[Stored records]
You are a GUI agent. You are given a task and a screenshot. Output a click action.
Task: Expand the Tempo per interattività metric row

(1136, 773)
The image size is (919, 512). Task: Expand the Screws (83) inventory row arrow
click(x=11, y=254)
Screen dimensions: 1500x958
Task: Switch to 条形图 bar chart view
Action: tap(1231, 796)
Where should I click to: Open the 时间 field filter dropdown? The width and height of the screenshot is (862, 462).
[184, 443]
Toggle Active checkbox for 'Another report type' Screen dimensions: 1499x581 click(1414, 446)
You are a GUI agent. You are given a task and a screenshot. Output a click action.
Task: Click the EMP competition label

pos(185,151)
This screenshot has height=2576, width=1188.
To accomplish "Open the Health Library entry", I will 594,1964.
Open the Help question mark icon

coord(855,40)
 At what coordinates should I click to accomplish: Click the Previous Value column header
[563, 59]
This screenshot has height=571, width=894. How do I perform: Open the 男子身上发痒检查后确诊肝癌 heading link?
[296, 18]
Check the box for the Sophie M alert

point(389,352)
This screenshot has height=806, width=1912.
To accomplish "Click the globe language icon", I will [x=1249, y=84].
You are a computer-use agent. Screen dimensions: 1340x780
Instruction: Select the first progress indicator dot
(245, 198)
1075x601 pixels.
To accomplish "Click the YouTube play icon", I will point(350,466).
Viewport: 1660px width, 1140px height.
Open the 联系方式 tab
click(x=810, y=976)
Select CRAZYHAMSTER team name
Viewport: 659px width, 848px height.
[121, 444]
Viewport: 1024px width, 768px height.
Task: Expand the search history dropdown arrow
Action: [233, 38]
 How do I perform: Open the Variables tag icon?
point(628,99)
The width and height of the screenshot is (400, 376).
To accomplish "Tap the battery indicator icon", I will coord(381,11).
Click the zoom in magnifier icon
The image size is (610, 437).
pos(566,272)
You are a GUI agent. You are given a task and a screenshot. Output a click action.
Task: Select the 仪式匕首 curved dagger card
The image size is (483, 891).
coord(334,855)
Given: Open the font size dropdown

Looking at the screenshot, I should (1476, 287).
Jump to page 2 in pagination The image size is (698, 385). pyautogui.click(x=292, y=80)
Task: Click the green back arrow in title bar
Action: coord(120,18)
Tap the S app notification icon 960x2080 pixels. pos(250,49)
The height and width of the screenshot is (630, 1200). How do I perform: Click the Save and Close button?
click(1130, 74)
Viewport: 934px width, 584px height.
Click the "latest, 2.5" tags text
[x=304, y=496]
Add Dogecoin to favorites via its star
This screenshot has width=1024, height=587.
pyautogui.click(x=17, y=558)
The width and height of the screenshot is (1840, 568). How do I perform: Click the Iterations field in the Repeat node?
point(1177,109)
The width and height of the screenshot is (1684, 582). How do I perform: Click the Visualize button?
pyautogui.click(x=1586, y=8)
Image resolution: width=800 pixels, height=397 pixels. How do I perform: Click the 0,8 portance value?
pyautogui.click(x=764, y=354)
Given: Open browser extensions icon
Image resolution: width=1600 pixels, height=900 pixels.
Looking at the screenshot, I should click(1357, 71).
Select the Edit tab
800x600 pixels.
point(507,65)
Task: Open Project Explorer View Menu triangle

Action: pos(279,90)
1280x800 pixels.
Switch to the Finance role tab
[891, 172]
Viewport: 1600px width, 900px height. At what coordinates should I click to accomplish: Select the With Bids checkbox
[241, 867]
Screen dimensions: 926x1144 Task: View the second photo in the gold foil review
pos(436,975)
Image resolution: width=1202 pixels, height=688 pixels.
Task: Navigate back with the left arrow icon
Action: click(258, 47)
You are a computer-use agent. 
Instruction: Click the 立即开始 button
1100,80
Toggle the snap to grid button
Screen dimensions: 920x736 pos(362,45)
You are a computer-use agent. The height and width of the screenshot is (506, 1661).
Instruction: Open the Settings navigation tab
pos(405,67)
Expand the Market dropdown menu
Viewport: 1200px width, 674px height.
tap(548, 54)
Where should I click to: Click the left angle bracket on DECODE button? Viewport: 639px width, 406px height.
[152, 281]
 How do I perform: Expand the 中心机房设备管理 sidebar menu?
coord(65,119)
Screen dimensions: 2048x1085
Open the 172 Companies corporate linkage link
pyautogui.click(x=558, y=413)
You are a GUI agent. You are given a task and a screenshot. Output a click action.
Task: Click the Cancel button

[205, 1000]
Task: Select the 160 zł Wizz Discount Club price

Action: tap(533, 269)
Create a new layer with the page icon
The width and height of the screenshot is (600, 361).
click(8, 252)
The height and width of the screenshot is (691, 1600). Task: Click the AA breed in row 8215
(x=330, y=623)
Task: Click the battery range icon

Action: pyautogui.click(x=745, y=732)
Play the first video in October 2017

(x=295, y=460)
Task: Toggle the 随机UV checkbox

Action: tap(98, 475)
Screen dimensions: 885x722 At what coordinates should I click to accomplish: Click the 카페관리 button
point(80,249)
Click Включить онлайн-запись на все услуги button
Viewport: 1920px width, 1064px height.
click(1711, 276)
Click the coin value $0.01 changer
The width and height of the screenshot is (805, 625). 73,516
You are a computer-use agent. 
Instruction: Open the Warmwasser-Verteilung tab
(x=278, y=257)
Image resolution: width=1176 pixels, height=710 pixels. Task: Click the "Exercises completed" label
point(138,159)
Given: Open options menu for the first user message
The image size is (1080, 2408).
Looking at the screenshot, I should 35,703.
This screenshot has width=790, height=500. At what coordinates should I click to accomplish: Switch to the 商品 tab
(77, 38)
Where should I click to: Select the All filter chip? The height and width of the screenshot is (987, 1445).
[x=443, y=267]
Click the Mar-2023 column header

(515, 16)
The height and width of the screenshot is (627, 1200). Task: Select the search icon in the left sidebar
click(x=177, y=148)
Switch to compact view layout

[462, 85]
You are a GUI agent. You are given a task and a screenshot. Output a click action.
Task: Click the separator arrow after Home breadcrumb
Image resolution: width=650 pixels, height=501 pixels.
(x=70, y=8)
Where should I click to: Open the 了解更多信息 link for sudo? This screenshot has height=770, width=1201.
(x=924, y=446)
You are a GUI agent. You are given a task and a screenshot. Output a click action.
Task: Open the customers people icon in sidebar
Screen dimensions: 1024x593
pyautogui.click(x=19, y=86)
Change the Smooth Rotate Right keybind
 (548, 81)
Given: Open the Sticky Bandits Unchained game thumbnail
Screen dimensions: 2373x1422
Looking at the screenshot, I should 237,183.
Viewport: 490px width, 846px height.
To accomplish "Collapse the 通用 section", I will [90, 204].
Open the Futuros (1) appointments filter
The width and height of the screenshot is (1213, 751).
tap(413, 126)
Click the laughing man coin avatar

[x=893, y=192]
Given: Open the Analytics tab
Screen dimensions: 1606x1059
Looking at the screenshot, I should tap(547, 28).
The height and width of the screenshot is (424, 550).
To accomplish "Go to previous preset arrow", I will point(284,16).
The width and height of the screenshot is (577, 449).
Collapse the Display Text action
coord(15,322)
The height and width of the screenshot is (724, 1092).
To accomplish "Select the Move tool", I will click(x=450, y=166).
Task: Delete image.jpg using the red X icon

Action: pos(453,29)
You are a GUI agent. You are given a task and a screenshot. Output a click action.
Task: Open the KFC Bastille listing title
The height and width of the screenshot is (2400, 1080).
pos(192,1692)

TASK INSTRUCTIONS
Please transcribe the entries above exactly as written.

THE COMPLETED TASK
You are a GUI agent. You are given a task and a screenshot. Output a click action.
Task: Expand the Tempo per interattività metric row

(1136, 773)
The image size is (919, 512). Task: Expand the Screws (83) inventory row arrow
click(x=11, y=254)
Screen dimensions: 1500x958
Task: Switch to 条形图 bar chart view
Action: tap(1231, 796)
Where should I click to: Open the 时间 field filter dropdown? The width and height of the screenshot is (862, 462).
[184, 443]
Toggle Active checkbox for 'Another report type' Screen dimensions: 1499x581 click(1414, 446)
You are a GUI agent. You are given a task and a screenshot. Output a click action.
Task: Click the EMP competition label

pos(185,151)
This screenshot has height=2576, width=1188.
To accomplish "Open the Health Library entry", I will 594,1964.
Open the Help question mark icon

coord(855,40)
 At what coordinates should I click to accomplish: Click the Previous Value column header
[563, 59]
This screenshot has height=571, width=894. How do I perform: Open the 男子身上发痒检查后确诊肝癌 heading link?
[296, 18]
Check the box for the Sophie M alert

point(389,352)
This screenshot has height=806, width=1912.
To accomplish "Click the globe language icon", I will [x=1249, y=84].
You are a computer-use agent. Screen dimensions: 1340x780
Instruction: Select the first progress indicator dot
(245, 198)
1075x601 pixels.
To accomplish "Click the YouTube play icon", I will point(350,466).
Viewport: 1660px width, 1140px height.
Open the 联系方式 tab
click(x=810, y=976)
Select CRAZYHAMSTER team name
Viewport: 659px width, 848px height.
[121, 444]
Viewport: 1024px width, 768px height.
Task: Expand the search history dropdown arrow
Action: [233, 38]
 How do I perform: Open the Variables tag icon?
point(628,99)
The width and height of the screenshot is (400, 376).
To accomplish "Tap the battery indicator icon", I will coord(381,11).
Click the zoom in magnifier icon
The image size is (610, 437).
pos(566,272)
You are a GUI agent. You are given a task and a screenshot. Output a click action.
Task: Select the 仪式匕首 curved dagger card
The image size is (483, 891).
coord(334,855)
Given: Open the font size dropdown

Looking at the screenshot, I should (1476, 287).
Jump to page 2 in pagination The image size is (698, 385). pyautogui.click(x=292, y=80)
Task: Click the green back arrow in title bar
Action: coord(120,18)
Tap the S app notification icon 960x2080 pixels. pos(250,49)
The height and width of the screenshot is (630, 1200). How do I perform: Click the Save and Close button?
click(1130, 74)
Viewport: 934px width, 584px height.
Click the "latest, 2.5" tags text
[x=304, y=496]
Add Dogecoin to favorites via its star
This screenshot has width=1024, height=587.
pyautogui.click(x=17, y=558)
The width and height of the screenshot is (1840, 568). How do I perform: Click the Iterations field in the Repeat node?
point(1177,109)
The width and height of the screenshot is (1684, 582). How do I perform: Click the Visualize button?
pyautogui.click(x=1586, y=8)
Image resolution: width=800 pixels, height=397 pixels. How do I perform: Click the 0,8 portance value?
pyautogui.click(x=764, y=354)
Given: Open browser extensions icon
Image resolution: width=1600 pixels, height=900 pixels.
Looking at the screenshot, I should click(1357, 71).
Select the Edit tab
800x600 pixels.
point(507,65)
Task: Open Project Explorer View Menu triangle

Action: pos(279,90)
1280x800 pixels.
Switch to the Finance role tab
[891, 172]
Viewport: 1600px width, 900px height. At what coordinates should I click to accomplish: Select the With Bids checkbox
[241, 867]
Screen dimensions: 926x1144 Task: View the second photo in the gold foil review
pos(436,975)
Image resolution: width=1202 pixels, height=688 pixels.
Task: Navigate back with the left arrow icon
Action: click(258, 47)
You are a computer-use agent. 
Instruction: Click the 立即开始 button
1100,80
Toggle the snap to grid button
Screen dimensions: 920x736 pos(362,45)
You are a computer-use agent. The height and width of the screenshot is (506, 1661).
Instruction: Open the Settings navigation tab
pos(405,67)
Expand the Market dropdown menu
Viewport: 1200px width, 674px height.
tap(548, 54)
Where should I click to: Click the left angle bracket on DECODE button? Viewport: 639px width, 406px height.
[152, 281]
 How do I perform: Expand the 中心机房设备管理 sidebar menu?
coord(65,119)
Screen dimensions: 2048x1085
Open the 172 Companies corporate linkage link
pyautogui.click(x=558, y=413)
You are a GUI agent. You are given a task and a screenshot. Output a click action.
Task: Click the Cancel button

[205, 1000]
Task: Select the 160 zł Wizz Discount Club price

Action: tap(533, 269)
Create a new layer with the page icon
The width and height of the screenshot is (600, 361).
click(8, 252)
The height and width of the screenshot is (691, 1600). Task: Click the AA breed in row 8215
(x=330, y=623)
Task: Click the battery range icon

Action: pyautogui.click(x=745, y=732)
Play the first video in October 2017

(x=295, y=460)
Task: Toggle the 随机UV checkbox

Action: tap(98, 475)
Screen dimensions: 885x722 At what coordinates should I click to accomplish: Click the 카페관리 button
point(80,249)
Click Включить онлайн-запись на все услуги button
Viewport: 1920px width, 1064px height.
click(1711, 276)
Click the coin value $0.01 changer
The width and height of the screenshot is (805, 625). 73,516
You are a computer-use agent. 
Instruction: Open the Warmwasser-Verteilung tab
(x=278, y=257)
Image resolution: width=1176 pixels, height=710 pixels. Task: Click the "Exercises completed" label
point(138,159)
Given: Open options menu for the first user message
The image size is (1080, 2408).
Looking at the screenshot, I should 35,703.
This screenshot has width=790, height=500. At what coordinates should I click to accomplish: Switch to the 商品 tab
(77, 38)
Where should I click to: Select the All filter chip? The height and width of the screenshot is (987, 1445).
[x=443, y=267]
Click the Mar-2023 column header

(515, 16)
The height and width of the screenshot is (627, 1200). Task: Select the search icon in the left sidebar
click(x=177, y=148)
Switch to compact view layout

[462, 85]
You are a GUI agent. You are given a task and a screenshot. Output a click action.
Task: Click the separator arrow after Home breadcrumb
Image resolution: width=650 pixels, height=501 pixels.
(x=70, y=8)
Where should I click to: Open the 了解更多信息 link for sudo? This screenshot has height=770, width=1201.
(x=924, y=446)
You are a GUI agent. You are given a task and a screenshot. Output a click action.
Task: Open the customers people icon in sidebar
Screen dimensions: 1024x593
pyautogui.click(x=19, y=86)
Change the Smooth Rotate Right keybind
 (548, 81)
Given: Open the Sticky Bandits Unchained game thumbnail
Screen dimensions: 2373x1422
Looking at the screenshot, I should 237,183.
Viewport: 490px width, 846px height.
To accomplish "Collapse the 通用 section", I will [90, 204].
Open the Futuros (1) appointments filter
The width and height of the screenshot is (1213, 751).
tap(413, 126)
Click the laughing man coin avatar

[x=893, y=192]
Given: Open the Analytics tab
Screen dimensions: 1606x1059
Looking at the screenshot, I should tap(547, 28).
The height and width of the screenshot is (424, 550).
To accomplish "Go to previous preset arrow", I will point(284,16).
The width and height of the screenshot is (577, 449).
Collapse the Display Text action
coord(15,322)
The height and width of the screenshot is (724, 1092).
To accomplish "Select the Move tool", I will click(x=450, y=166).
Task: Delete image.jpg using the red X icon

Action: pos(453,29)
You are a GUI agent. You are given a task and a screenshot. Output a click action.
Task: Open the KFC Bastille listing title
The height and width of the screenshot is (2400, 1080).
pos(192,1692)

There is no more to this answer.